Requirement -
In the records below, find the line that contains "You are a GUI" and the line that contains "Task: Click the yellow AXA sponsor logo". Set down exactly those lines and every line between them, and nothing more.
::: Material provided
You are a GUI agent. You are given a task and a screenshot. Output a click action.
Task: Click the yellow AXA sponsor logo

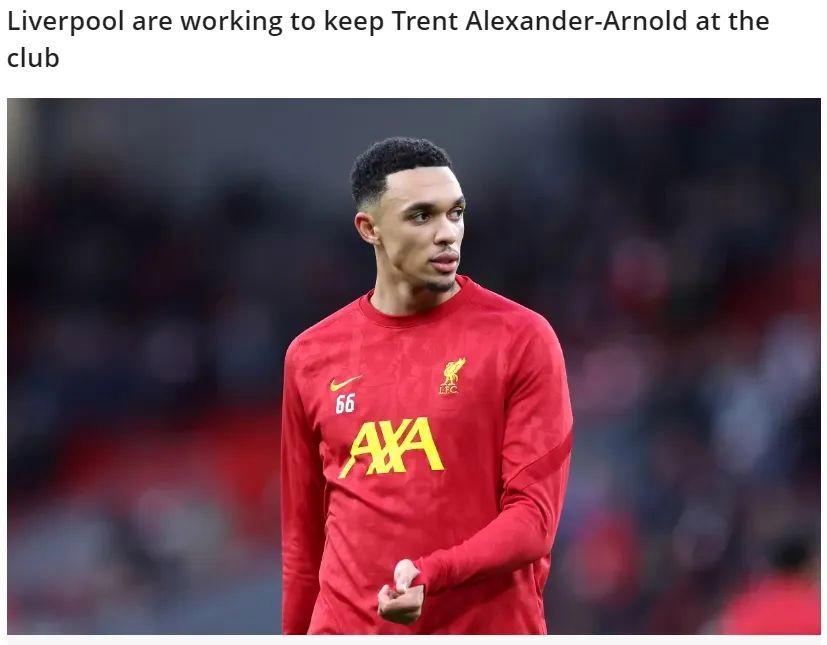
::::::
::: Material provided
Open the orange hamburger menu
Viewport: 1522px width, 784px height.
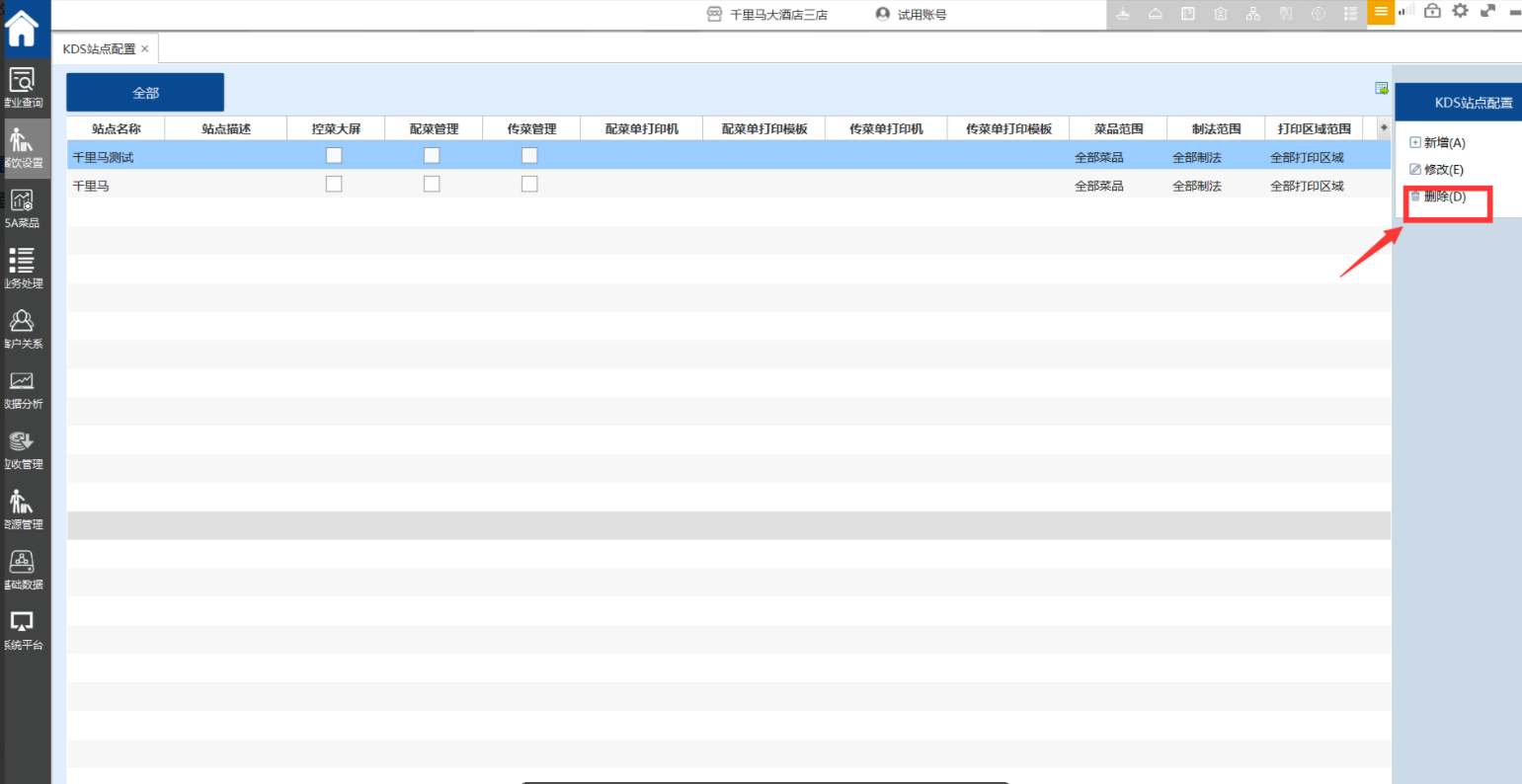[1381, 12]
::::::
Written response -
You are a GUI agent. You are given a task and a screenshot. Output a click action.
Task: Click the yellow AXA sponsor logo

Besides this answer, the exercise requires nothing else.